大手光学機器メーカーのニコンは2024年10月12日、カメラや顕微鏡、望遠鏡などの自社製品を展示した企業博物館「ニコンミュージアム」(東京都品川区)の一般公開を始めた。本社の1階にあり、1948年に売り出した小型カメラの初号機「Nikon(ニコン)I型」や、59年発売のニコン初のレンズ交換式一眼レフカメラ「ニコンF」など計1300点を超える展示や技術を間近に見ることができる。入場は無料。勤務先で機械業界を受け持っていた際にニコンを担当し、製品を愛用していたカメラ好きであり、同じ品川区に住む近所住民として10月9日の開館記念式典を取材した。
▽当初の社名は日本光学工業
ニコンは三菱グループの企業で、2023年度のグループ全体の連結売上高は7172億円。三菱財閥4代目当主の故岩崎小弥太氏(1879~1945年)が当時はヨーロッパからの輸入に依存していた顕微鏡や双眼鏡の国産化を目指し、1917年に日本光学工業の社名で創業した。

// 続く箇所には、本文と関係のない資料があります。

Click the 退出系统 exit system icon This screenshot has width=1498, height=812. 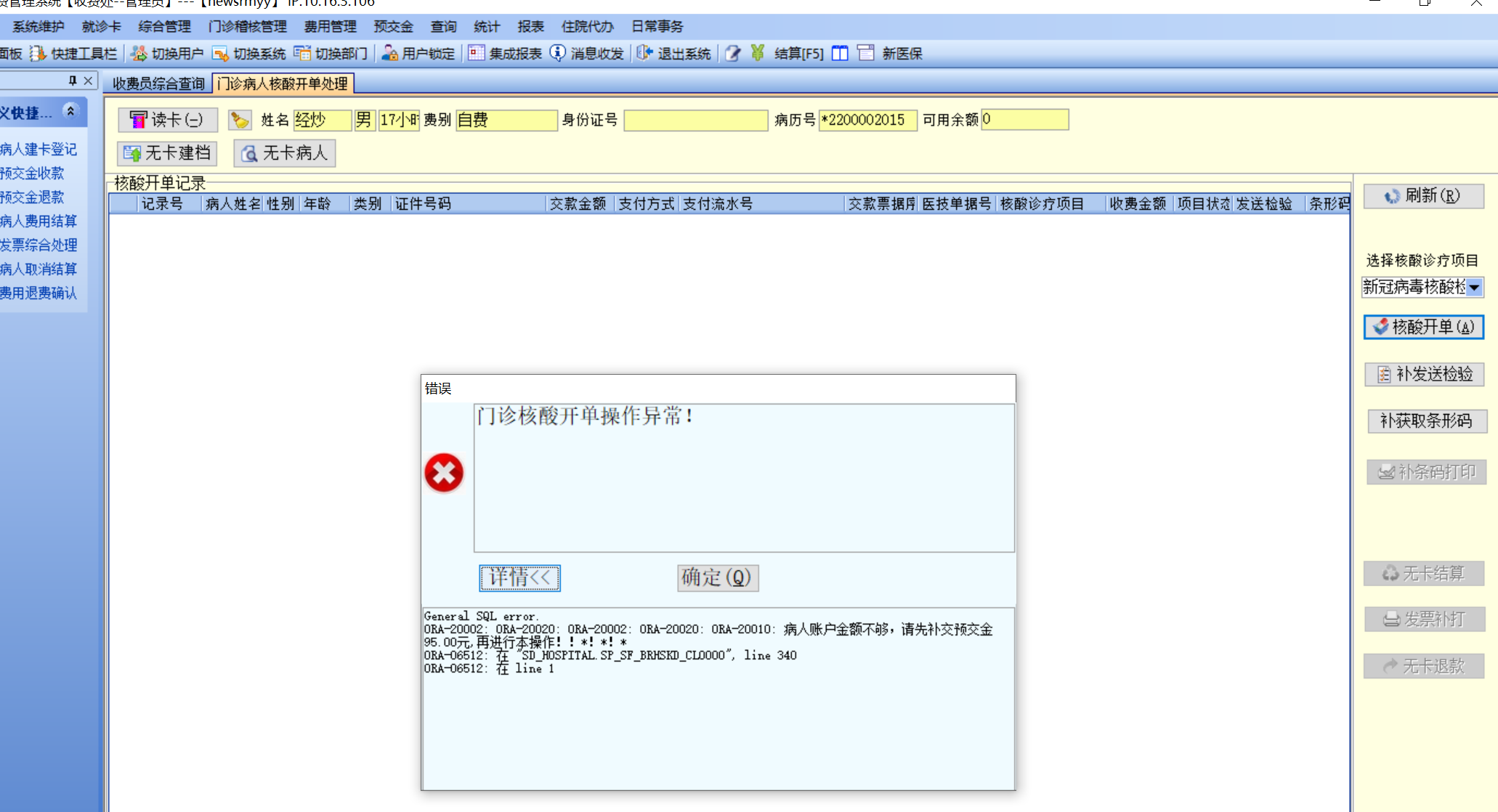click(644, 53)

ニコンは、社名に付いていた「日本光学」を略した「Nikko」に基づいて命名された。ニコンを最初に冠した製品がニコンI型で、名前が定着したのに伴って社名も1988年4月にニコンに変えた。
▽移転して大幅拡充
ニコンミュージアムはもともと、東京都港区の旧本社内に2015年10月に開設された。本社移転に伴って24年2月末に一時休館し、旧大井製作所の跡地に建てられた現在の本社への移転に伴って再開した。

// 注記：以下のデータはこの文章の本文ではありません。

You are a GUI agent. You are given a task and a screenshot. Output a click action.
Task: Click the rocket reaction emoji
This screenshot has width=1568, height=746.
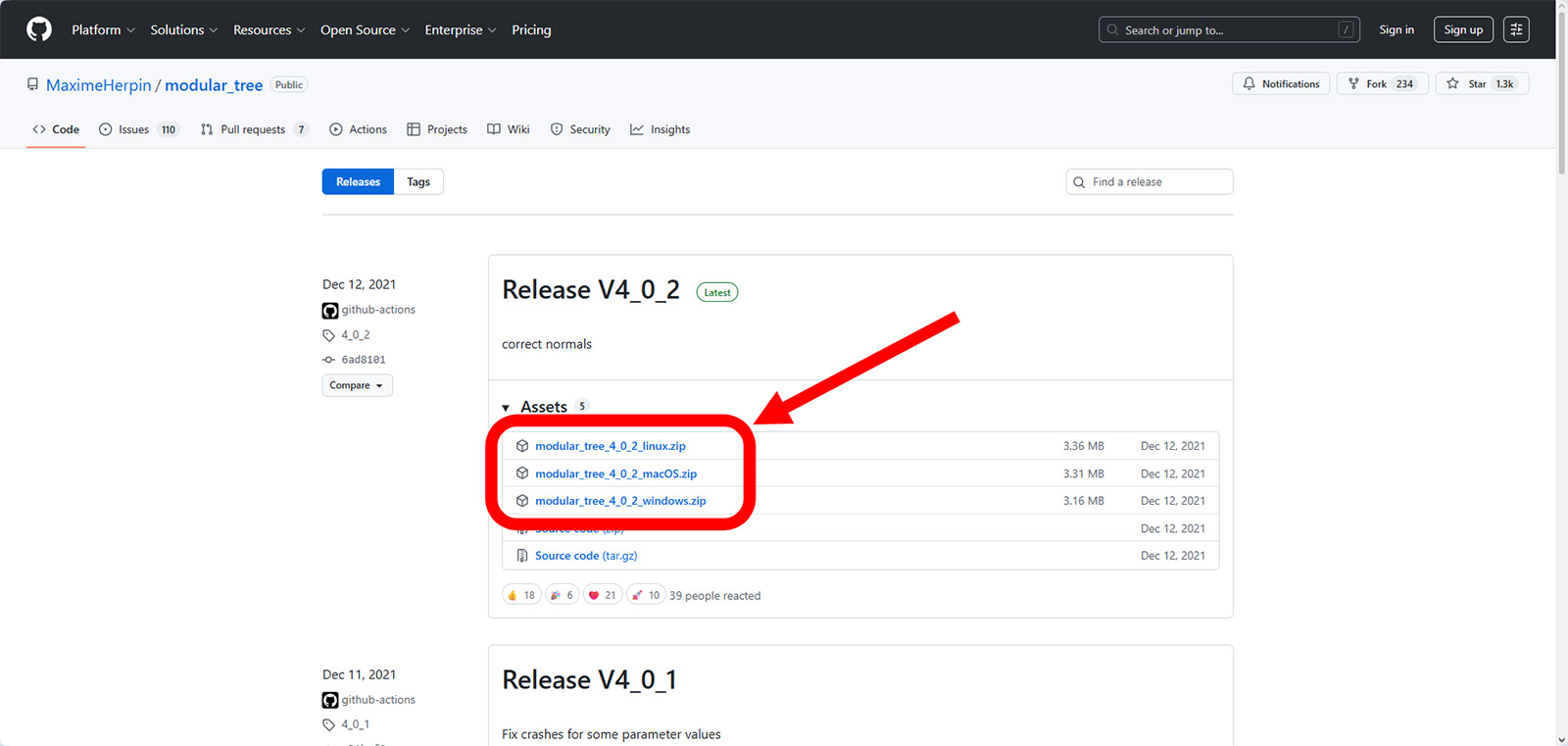coord(637,595)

展示点数を旧ミュージアムより約3割増やし、総面積も約3割広い約670平方メートルとなった。コンセプトを「『伝統と革新』の歴史をエピソードとともに」とし、入り口の近くにある「インダストリー」のコーナーには半導体・FPD露光装置や天体望遠鏡、ヘルスケア製品などを紹介している。
▽歴代のカメラとレンズ
圧巻なのは歴代のカメラやレンズ、双眼鏡といった民生用製品をガラスケース内にずらっと並べた「コンシューマー」のコーナーだ。展示されている1980年に売り出された一眼レフカメラ「ニコンF3」をデザインしたのは、ドイツのフォルクスワーゲン(VW)の主力車「ゴルフ」の初代型なども手がけた工業デザイナーの巨匠のジョルジェット・ジウジアーロ氏だ。

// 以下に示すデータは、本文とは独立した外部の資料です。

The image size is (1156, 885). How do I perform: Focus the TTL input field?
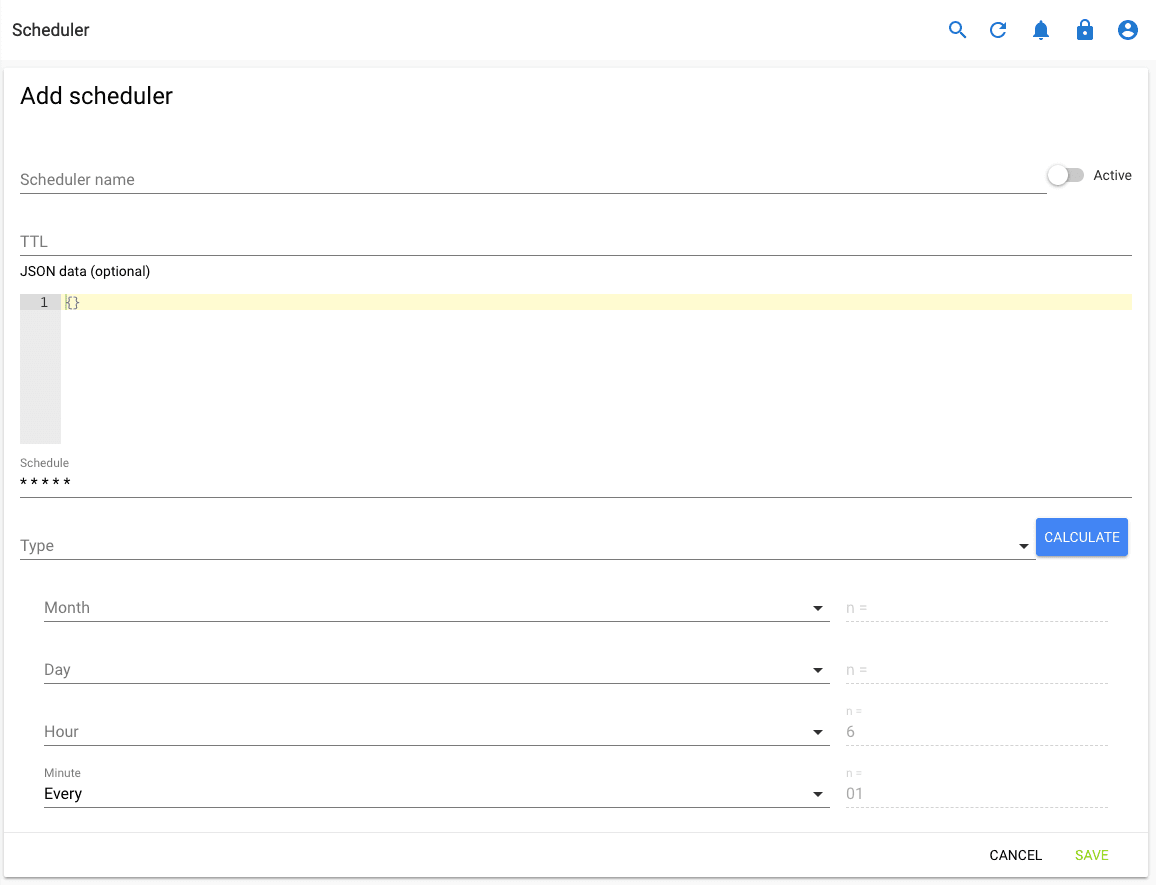400,241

付属品と捉えられていたフィルムを巻き上げるためのモータードライブをF3は一体化し、最高で毎秒6コマを撮影できるようにしたのが画期的だった。電子制御式シャッターと絞り優先自動露出機構も初めて用いるなど、当時の最先端技術をふんだんに採り入れた。
▽ニコンを離脱した原因も
ガラスケース内にはニコンが2011年に初めて導入したミラーレス一眼デジタルカメラ「ニコン1」もあり、これは私がニコン製品から離脱した原因だ。反射鏡などを省いて軽量化したミラーレスに切り替えるため2011年に各社の製品を検討した際、ニコン1はカメラのレンズ部分から取り込んだ光を電気信号に変換する半導体「イメージセンサー」が「1型」と呼ばれる小型センサーだったのが不満だった。このため別の日本メーカーのミラーレスに乗り換え、そのメーカーの製品を持ち続けてきた。
しかし、現在はニコンもより大きなサイズのセンサーであるフルサイズやAPS-Cを採用した「Zシリーズ」を販売している。中でもフィルム式一眼レフカメラ「ニコンFM2」のデザインに似せたフルサイズの「Zf」、APS-Cの「Zfc」はともに美しい外観で、性能も優れている。品川区民になったこともあり、いずれは地元企業の製品に回帰するかもしれない。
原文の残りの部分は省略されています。